Linux Kernel MPTCP Deadlock Vulnerability During Fallback Reinjection

A deadlock vulnerability has been identified in the Linux kernel's Multipath TCP (MPTCP) implementation, specifically in versions through 6.18.0-rc7. The issue arises when the packet scheduler attempts to reinject data after receiving an MP_FAIL signal, but before the corresponding infinite map has been transmitted. This scenario can lead to a deadlock, as the MPTCP process requires the reinjection to be handled atomically during the fallback phase.
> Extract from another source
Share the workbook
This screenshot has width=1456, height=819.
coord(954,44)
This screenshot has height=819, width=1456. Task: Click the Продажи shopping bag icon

The problem is exacerbated by a missing lock nesting notation, which can create a recursive locking situation.

Impact

Exploitation of this vulnerability leads to a deadlock, causing the MPTCP process to hang indefinitely as it waits for locks to be released.

Reproduction

The vulnerability can be reproduced by initiating a MPTCP connection and then forcing a fallback scenario while the packet scheduler is in the process of reinjecting data. This can be done by sending an MP_FAIL signal before the infinite map has been fully transmitted, creating a critical situation where the MPTCP process tries to acquire a lock that it already holds, thus causing a deadlock.

Remediation

The vulnerability has been addressed in the Linux kernel stable tree. Users can upgrade to the latest version to mitigate this issue.